Task brief: Copy all of the data that follows without altering a word.
....................
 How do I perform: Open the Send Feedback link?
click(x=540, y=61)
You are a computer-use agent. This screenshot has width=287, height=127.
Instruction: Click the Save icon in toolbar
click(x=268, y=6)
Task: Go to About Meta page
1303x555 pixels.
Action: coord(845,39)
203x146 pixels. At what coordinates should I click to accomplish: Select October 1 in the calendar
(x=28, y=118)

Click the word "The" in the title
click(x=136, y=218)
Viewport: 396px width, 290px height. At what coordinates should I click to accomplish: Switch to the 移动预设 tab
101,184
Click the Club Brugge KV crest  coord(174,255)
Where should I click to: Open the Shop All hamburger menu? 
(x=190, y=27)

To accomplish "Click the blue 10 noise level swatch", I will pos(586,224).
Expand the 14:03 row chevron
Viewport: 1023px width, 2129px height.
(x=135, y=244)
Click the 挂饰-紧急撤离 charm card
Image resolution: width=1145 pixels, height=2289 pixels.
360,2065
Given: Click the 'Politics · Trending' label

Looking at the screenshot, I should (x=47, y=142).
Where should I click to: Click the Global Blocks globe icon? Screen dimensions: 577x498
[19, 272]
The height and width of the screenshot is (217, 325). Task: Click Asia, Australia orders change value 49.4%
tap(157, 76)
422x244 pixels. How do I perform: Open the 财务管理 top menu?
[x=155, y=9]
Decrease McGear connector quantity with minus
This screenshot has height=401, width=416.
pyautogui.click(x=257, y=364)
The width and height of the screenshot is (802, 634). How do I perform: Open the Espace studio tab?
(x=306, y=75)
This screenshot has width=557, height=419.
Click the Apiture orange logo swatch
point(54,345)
....................
Response:
 How do I perform: Open the Send Feedback link?
click(x=540, y=61)
You are a computer-use agent. This screenshot has width=287, height=127.
Instruction: Click the Save icon in toolbar
click(x=268, y=6)
Task: Go to About Meta page
1303x555 pixels.
Action: coord(845,39)
203x146 pixels. At what coordinates should I click to accomplish: Select October 1 in the calendar
(x=28, y=118)

Click the word "The" in the title
click(x=136, y=218)
Viewport: 396px width, 290px height. At what coordinates should I click to accomplish: Switch to the 移动预设 tab
101,184
Click the Club Brugge KV crest  coord(174,255)
Where should I click to: Open the Shop All hamburger menu? 
(x=190, y=27)

To accomplish "Click the blue 10 noise level swatch", I will pos(586,224).
Expand the 14:03 row chevron
Viewport: 1023px width, 2129px height.
(x=135, y=244)
Click the 挂饰-紧急撤离 charm card
Image resolution: width=1145 pixels, height=2289 pixels.
360,2065
Given: Click the 'Politics · Trending' label

Looking at the screenshot, I should (x=47, y=142).
Where should I click to: Click the Global Blocks globe icon? Screen dimensions: 577x498
[19, 272]
The height and width of the screenshot is (217, 325). Task: Click Asia, Australia orders change value 49.4%
tap(157, 76)
422x244 pixels. How do I perform: Open the 财务管理 top menu?
[x=155, y=9]
Decrease McGear connector quantity with minus
This screenshot has height=401, width=416.
pyautogui.click(x=257, y=364)
The width and height of the screenshot is (802, 634). How do I perform: Open the Espace studio tab?
(x=306, y=75)
This screenshot has width=557, height=419.
Click the Apiture orange logo swatch
point(54,345)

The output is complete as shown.